Only one member of staff has attended a training – taking a course focusing on HR rules for not-for profit organizations. The limited amount of money and time available per person makes it hard to find relevant courses of high quality in Sweden. This is an issue, since there is a need to deepen staff expertise in a number of fields. A plan for how to improve this for 2017 was developed. However, about half of the staff members have identified courses focusing on specific tools that could be used as part of their work, but only in a few cases are they related to core parts of operations.
Our external communication is focusing on the use of newsletters (This Month in GLAM and Education Newsletter), social media, blog posts and press releases where we inform about and highlight interesting parts of the chapter's work.
We have increased the number of followers on Facebook to 1,725 and to 2,022 on Twitter. With the help of a volunteer (who is working with social media outreach for a major brand) we developed a Facebook campaign around Christmas to gain more donations and visibility. A report of the process and outcome is underway and will be published in 2017.
We have also invested in better tools for handling our press releases, MyNewsDesk, and since the start of the year we have sent out 25 press releases.
We have also taken part, with staff and/or board members, at the DevSummit, the Wikimedia Conference, where we gave two presentations and held two workshops; at the Wikimedia Hackathon, focusing on technical development and our work with open data; and at Wikimania where we gave a presentation and discussed our work with the global Wikimedia community. Staff members has also continuously worked on sharing lessons learnt on Meta based on the work initiated at these events and through direct contacts with staff at other chapters. Amongst other things we have helped develop the Partnerships & Resource Development portal, the EU portal and the GLAM portal. We participated in the Big Fat Brussels Meeting and in a Partnership event in Berlin organized by WMDE to share our experience and learn from others, and to discuss how these resources could be developed further.

Directive 1: Please update the report starting at "We have also taken" and ending at "be developed further.", changing "DevSummit" to "Developer Summit".
Directive 2: According to the report, how many followers does the chapter have on Facebook and on Twitter?

Given material:
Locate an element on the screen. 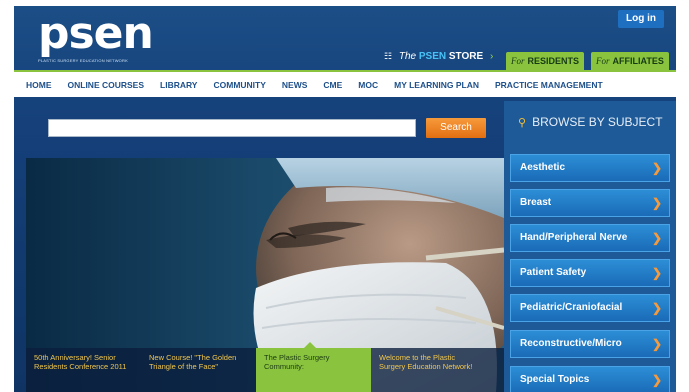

Exercise result 1:
We have also taken part, with staff and/or board members, at the Developer Summit, the Wikimedia Conference, where we gave two presentations and held two workshops; at the Wikimedia Hackathon, focusing on technical development and our work with open data; and at Wikimania where we gave a presentation and discussed our work with the global Wikimedia community. Staff members has also continuously worked on sharing lessons learnt on Meta based on the work initiated at these events and through direct contacts with staff at other chapters. Amongst other things we have helped develop the Partnerships & Resource Development portal, the EU portal and the GLAM portal. We participated in the Big Fat Brussels Meeting and in a Partnership event in Berlin organized by WMDE to share our experience and learn from others, and to discuss how these resources could be developed further.

Exercise result 2: 1,725 on Facebook and 2,022 on Twitter.